Therefore, since we are lacking the funds, we are planning on now going and getting everything together and then we will return at a later date to do everything. The group will have a meeting and this way when I return, we will be able to do everything that is needed. Yet, it is so important to have these funds as soon as possible because I am really deteriorating and I am not going to make it much longer. The sooner I have these funds, the faster they will be able to have me return. So if you can please spread the link to my fundraising website (www.gofundme.com/FallonMirsky) or think of a way to fundraise and email me at femirsky@gmail.com, I would really appreciate it. All donations are welcome, as no donation is ever too small!
To make matters worse, I had surgery today like I always do every Friday to get my intestines cleaned out. I am starting to get a new appreciation for Fridays. I am starting to understand really why they say “TGIF!” It is the only day that I actually get relief. I look forward all week to this day. I think it is pretty sad this is what my life has come to looking forward to. Yet, you can’t imagine how much better I feel when I have this procedure performed. It really makes a difference. Not only does it make me physically feel better, but also it is a necessity because if it is not done, nothing passes out. Therefore, whatever are in my intestines remains in there and it literally ‘rots’ and ferments. The doctors are so worried that it will result in me going into sepsis or that it will rupture or perforate my colon. If that should happen, I will easily die.
However, it is getting harder and harder to pay for this procedure because even though the insurance company is paying for this weekly surgery for right now even though it is not completely covered. We are running quickly out of the funds on hand to pay the difference and copayments that are needed. Therefore, unless we come across some donations, I don’t know how we are going to continue to pay for this treatment… which is something that I desperately need.
In addition, we all know that they are not going to be paying forever, as it is extremely costly. I only fear the day when they tell me that they won’t cover me anymore. I don’t know what I will do because I desperately need this procedure. I need this more than they know because it is the ONLY thing that helps.
Well, today we had a little emergency when I went to have the surgery. I was getting undressed and the alcohol sanitizer that the hospitals have hanging on the wall happened to squirt on me. For some strange reason it started giving me such an allergic reaction that I started turning all red and itchy and in pain.
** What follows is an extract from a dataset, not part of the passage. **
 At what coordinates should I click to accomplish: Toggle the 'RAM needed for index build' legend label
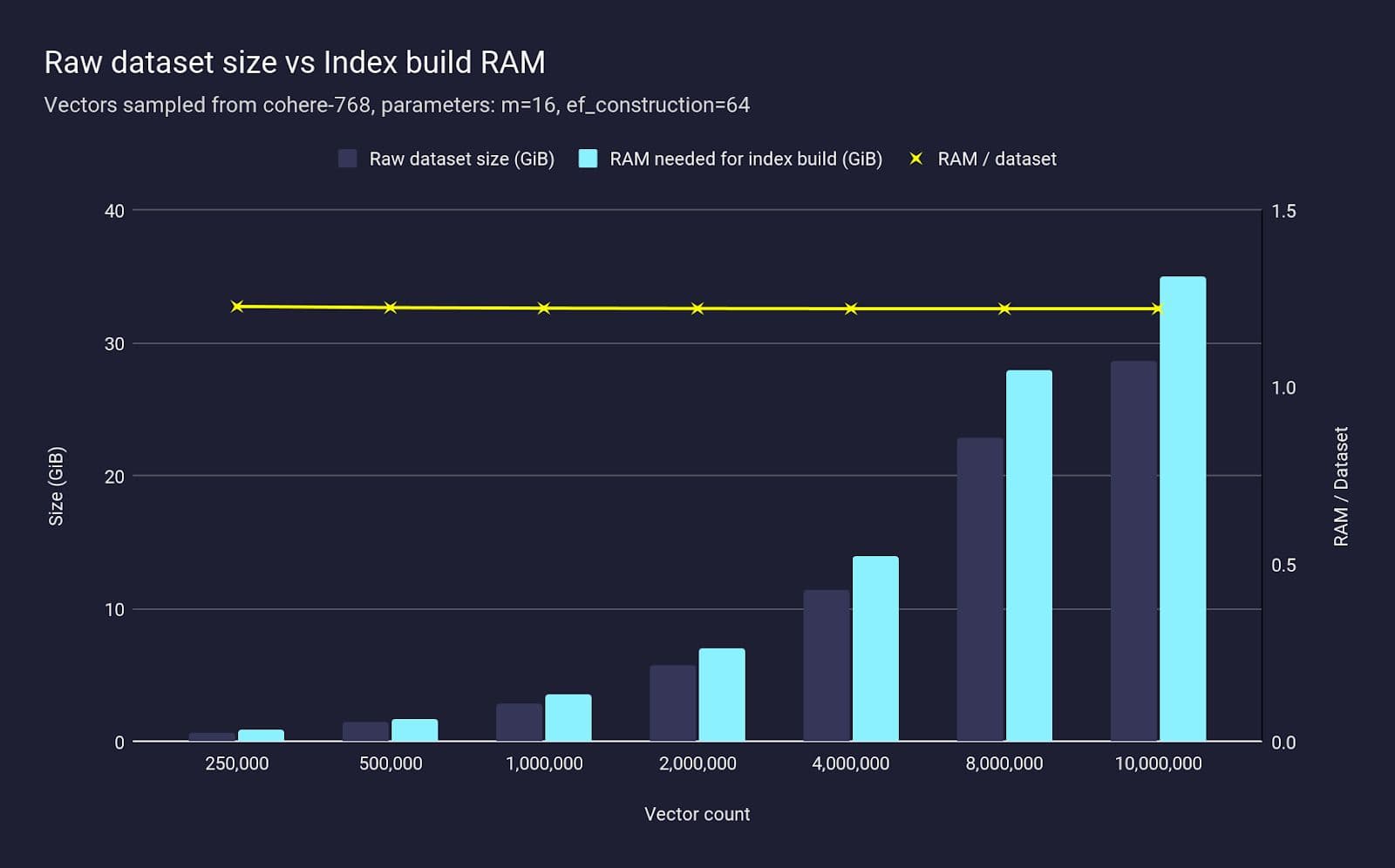[x=745, y=159]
It really triggered off the autonomic dysfunction and everything.
When the nurses saw what was happening, they were shocked. I was shocked too because all that squirted me was the hand sanitizer that they have hanging on the wall. Who would have thought that would do anything? They tried various things to try to calm it down but nothing worked. The allergic reaction was so bad that not only did it stir up the autonomic dysfunction, but also my blood pressure skyrocketed. Instead of my blood pressure being the usual 80/60, which is usually what it is at the max, my blood pressure was actually reading like 130/90. They knew something was wrong.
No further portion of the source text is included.